DO THIS.
Reproduce, word for word, the part of the entries that begins with the line containing "The height and width of the screenshot is (420, 800)." and ends with the line containing "I will 79,298.", including both of those lines.

==== GIVEN RECORDS

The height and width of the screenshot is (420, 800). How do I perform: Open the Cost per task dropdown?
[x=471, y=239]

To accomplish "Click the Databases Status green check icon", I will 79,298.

========
==== GIVEN RECORDS

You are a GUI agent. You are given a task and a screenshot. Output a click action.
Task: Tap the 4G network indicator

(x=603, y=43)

========
==== GIVEN RECORDS

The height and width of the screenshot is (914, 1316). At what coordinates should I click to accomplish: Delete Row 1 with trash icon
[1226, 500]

========

EXERCISE OUTPUT.
The height and width of the screenshot is (420, 800). How do I perform: Open the Cost per task dropdown?
[x=471, y=239]

To accomplish "Click the Databases Status green check icon", I will 79,298.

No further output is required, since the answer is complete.